The Important Things To Know About USDA Loans In Texas

All You Need To Know About Texas USDA Loans

If you have not yet heard of the USDA loan, you are not the only one. In many ways, this most advantageous form of financial aid has not been greatly publicized, until today.

In the following article, we will provide you with all you need to know about how USDA loans work.

The USDA Loan is available to most regions of the United States and offers zero-down mortgage opportunities. These loans come from private lenders with guarantees from the USDA. And are primarily used to provide homebuyers in rural areas a chance to purchase homes in less industrialized areas.

These USDA loans function in the same way as a government-backed mortgage. To gain the loan a homebuyer will work with a USDA lender to become preapproved before putting down an offer, going through the loan appraisal, getting the lender underwriting and closing the deal.

While the 0-down offer is probably the most enticing thing about this deal, there are some other benefits here too. Following are 10 other facts and benefits that you may not have known about.

1) Most of The U.S. Is Eligible

A USDA loan can be purchased for financing housing in just about any “rural area” and many people will be surprised what constitutes such a zone. You might think this means living miles from civilization, but actually any region with a population of under 35,000 could fall into this category. As a matter of fact, most of the US (97%) is eligible for this loan.

2) USDA Loans Are Only For Primary Residences

But, you are looking for that sweet little home away from home in the countryside? Sorry, the USDA loan is offered only to those homebuyers looking to finance their primary residence. This means that the home you would like to mortgage with a USDA loan will have to be the place where you reside all the time.

3) Many Property Types Are Eligible

When you were here rural, you may get the idea of a ranch or sprawling Southern Estate or anything with endless acreage. That’s not usually the case, USDA loans are in place for just about any size of the dwelling and include new constructions and single-family homes as well, the opportunities are truly extensive.
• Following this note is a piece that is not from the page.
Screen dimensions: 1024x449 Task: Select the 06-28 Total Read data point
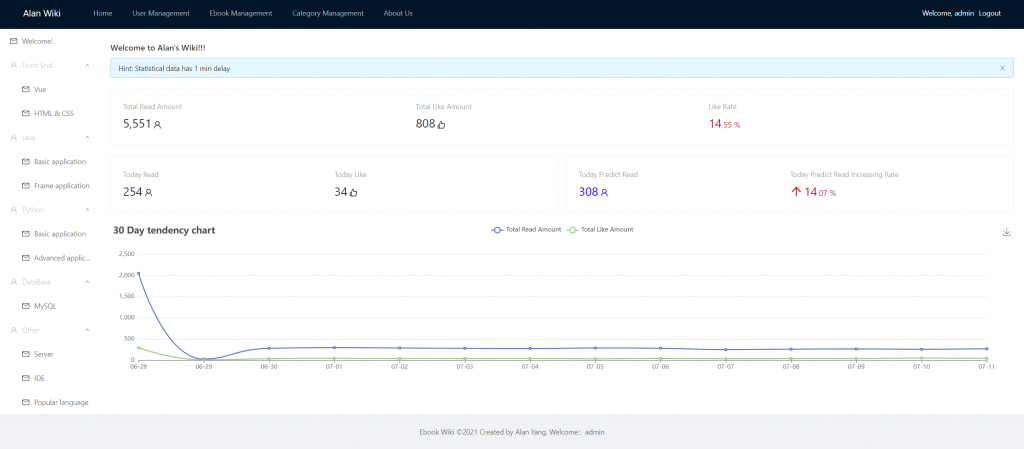tap(138, 273)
4) You Can Make Too Much Money To Qualify For A USDA Loan

The USDA loans will not be catering to all budgets either. Your household income levels will play an important role in deciding your eligibility for this. As a rule of thumb, a USDA loan will only be for those making within 115% of the areas average income.

Lenders will be looking at the household income although there will be some deductions that qualify for subtraction.
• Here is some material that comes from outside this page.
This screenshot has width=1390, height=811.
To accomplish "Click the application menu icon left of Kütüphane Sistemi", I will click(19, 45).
5) The Loan Program Encompasses Two Separate Types

The term “USDA Loan actually encompasses a couple of different loan types. Here is what you need to know about these very different programs.
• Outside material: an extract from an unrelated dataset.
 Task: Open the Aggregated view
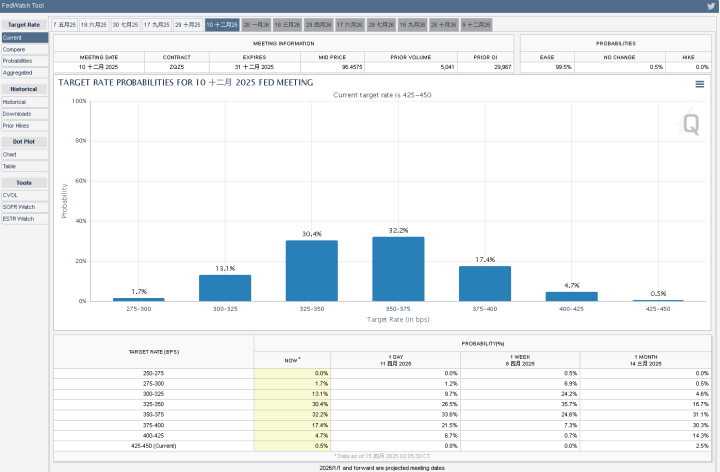click(x=17, y=72)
  • USDA Direct Loan. This type of loan provides you with funds coming from the USDA directly. To qualify for this type of support, you must have an income equal to 50 to 80% of the local average. The terms can also be much longer than the average 30 years, up to 38 years in some cases. Plus, it comes with special interests rates that make the monthly payment plan far more attainable. Those looking for a USDA Direct Loan will need to contact their Rural Development office.
  • USDA Guaranteed Loan. The USDA Guaranteed Loan functions very much like any other loan backed by the government, like FHA and VA Loans. This type of loan must be processed through valid USDA lenders and uses the household income numbers to decide who is eligible. Because these loans are guaranteed by the USDA, they are a little more stringent in their policies. For example, the borrower must have a credit score of 640.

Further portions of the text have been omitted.